[Given records Boundary: Start]
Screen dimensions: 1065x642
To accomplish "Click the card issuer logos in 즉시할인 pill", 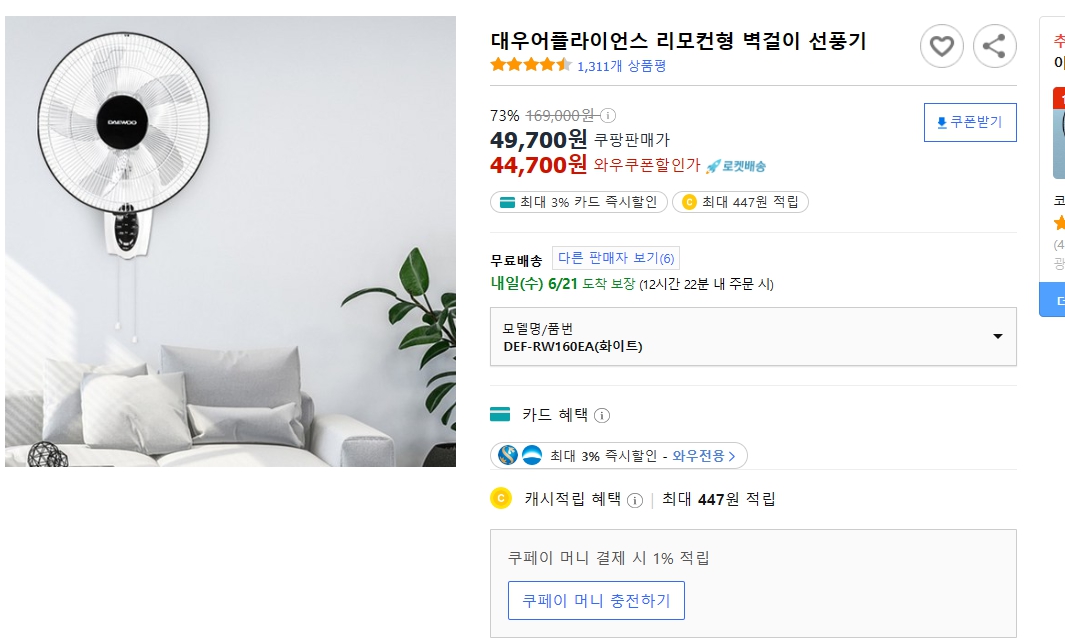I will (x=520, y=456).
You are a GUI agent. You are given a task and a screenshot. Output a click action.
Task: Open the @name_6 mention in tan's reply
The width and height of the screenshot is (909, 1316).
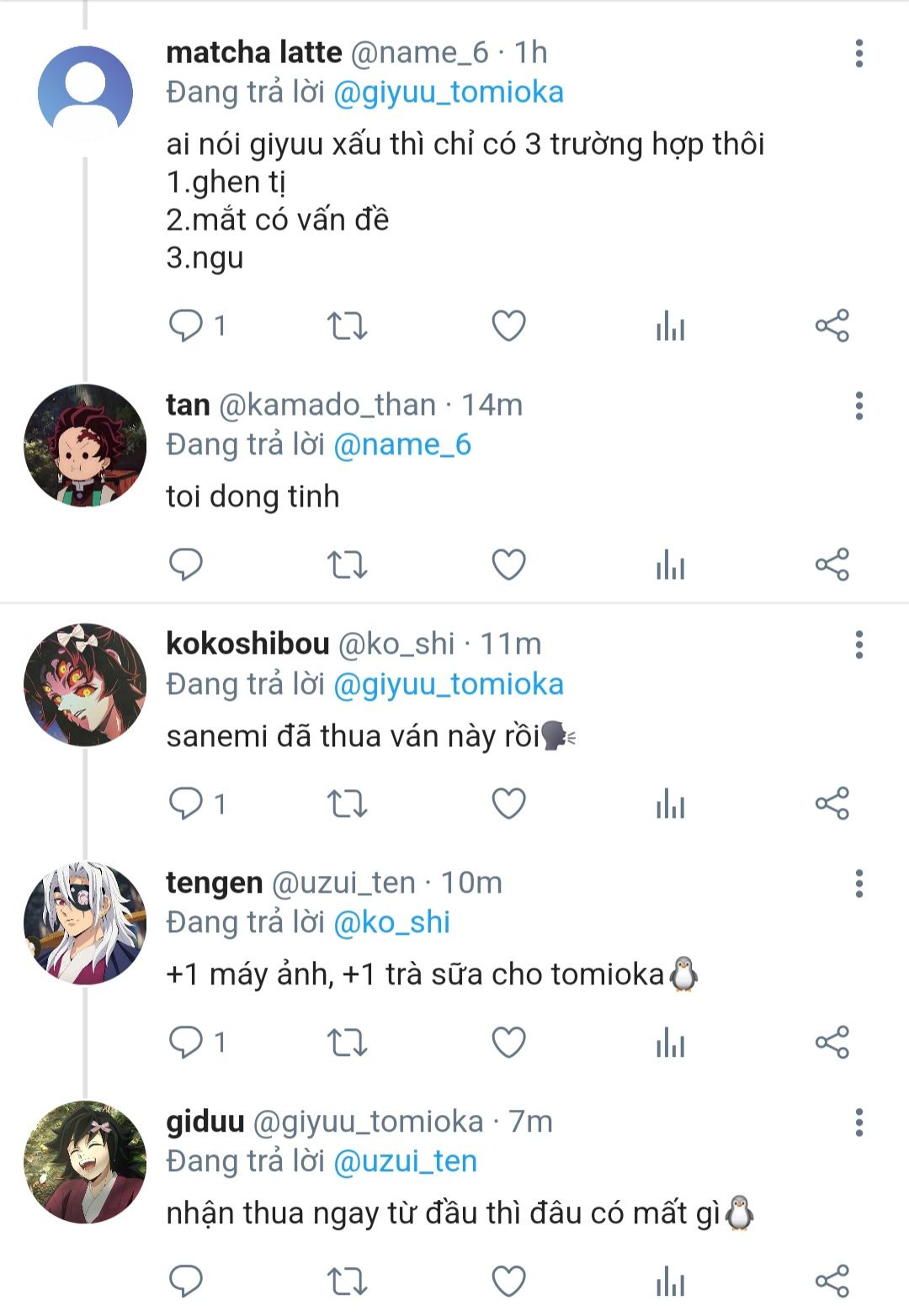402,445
[Given records Boundary: End]
[Given records Boundary: Start]
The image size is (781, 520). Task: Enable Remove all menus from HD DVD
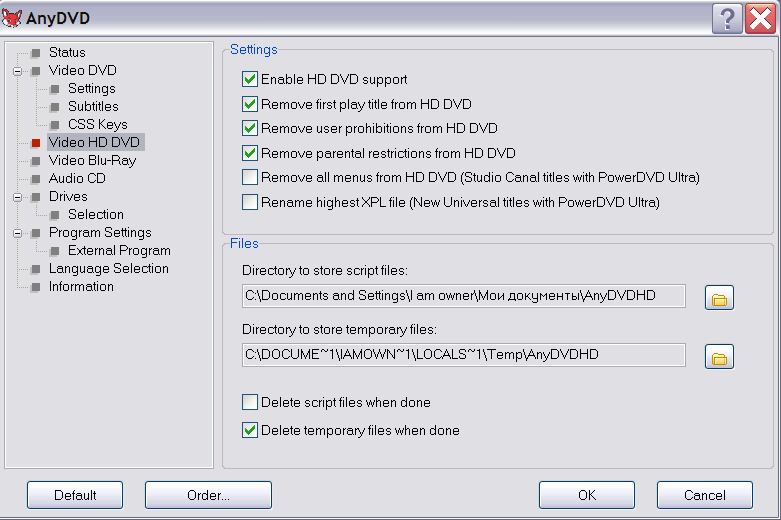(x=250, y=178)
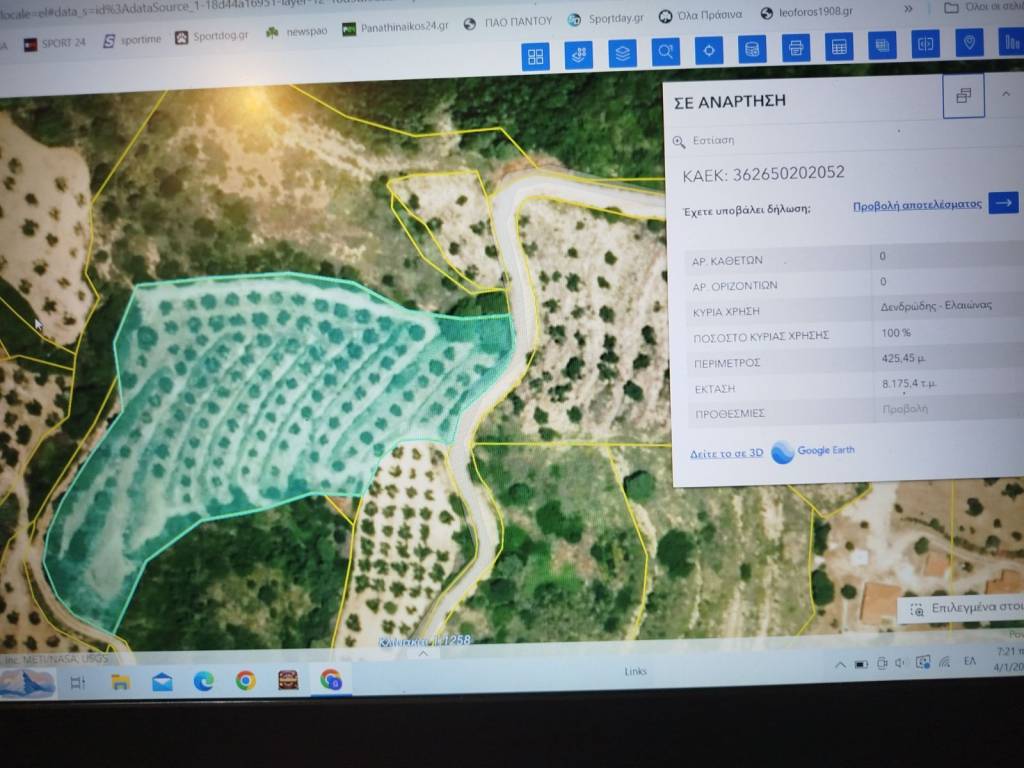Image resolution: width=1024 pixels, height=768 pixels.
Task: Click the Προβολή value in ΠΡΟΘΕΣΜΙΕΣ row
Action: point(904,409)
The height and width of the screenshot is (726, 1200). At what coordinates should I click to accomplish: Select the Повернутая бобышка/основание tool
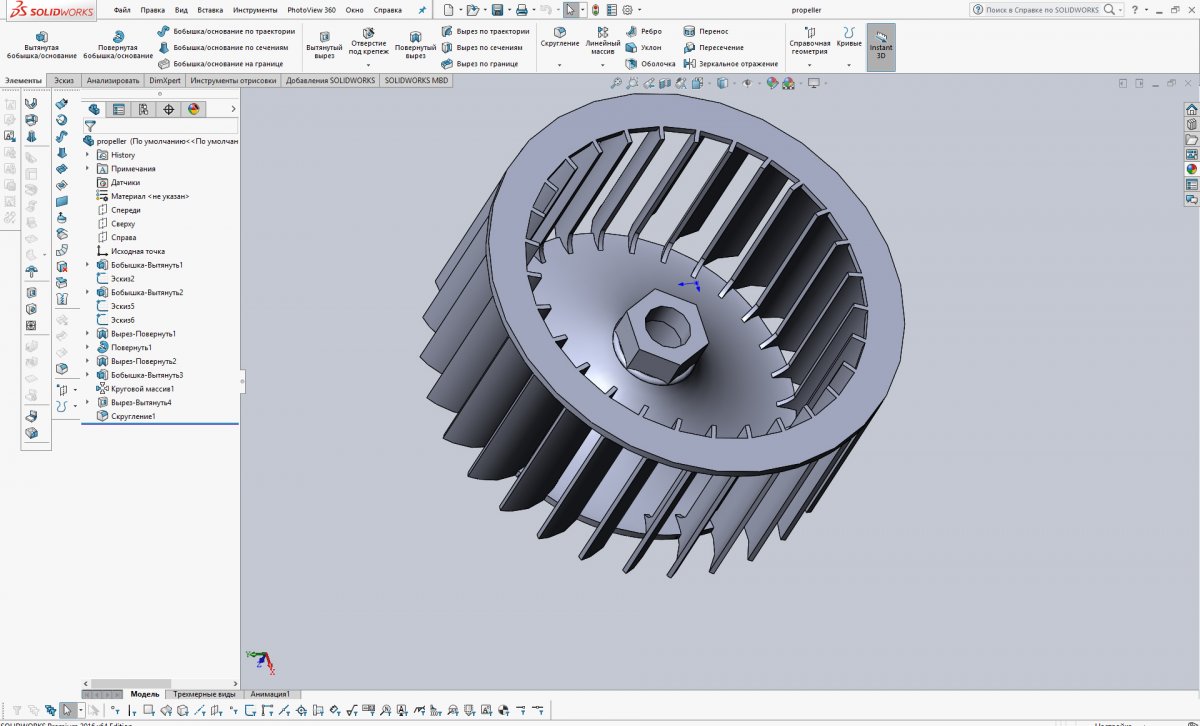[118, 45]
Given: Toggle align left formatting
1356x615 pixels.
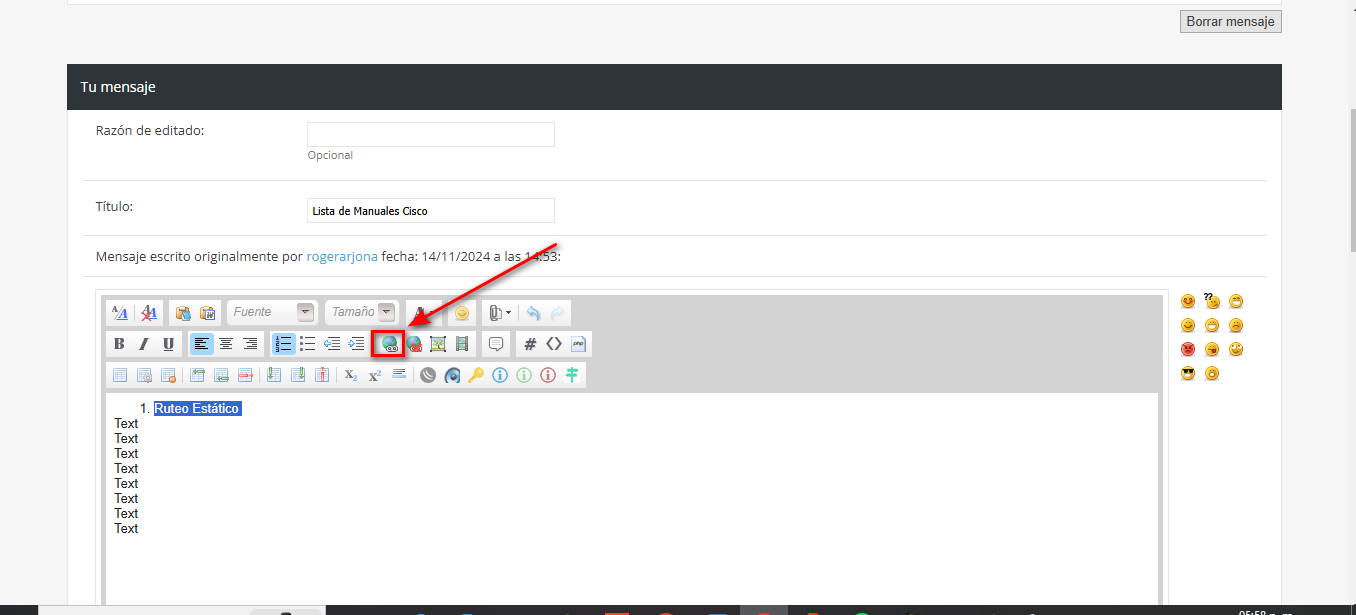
[Given records Boundary: End]
- _Exercise goal_: The output should be exactly the lines above from the line containing "Given: Toggle align left formatting" to the line containing "1356x615 pixels.", inclusive, with no other lines.

- _Reply_:
Given: Toggle align left formatting
1356x615 pixels.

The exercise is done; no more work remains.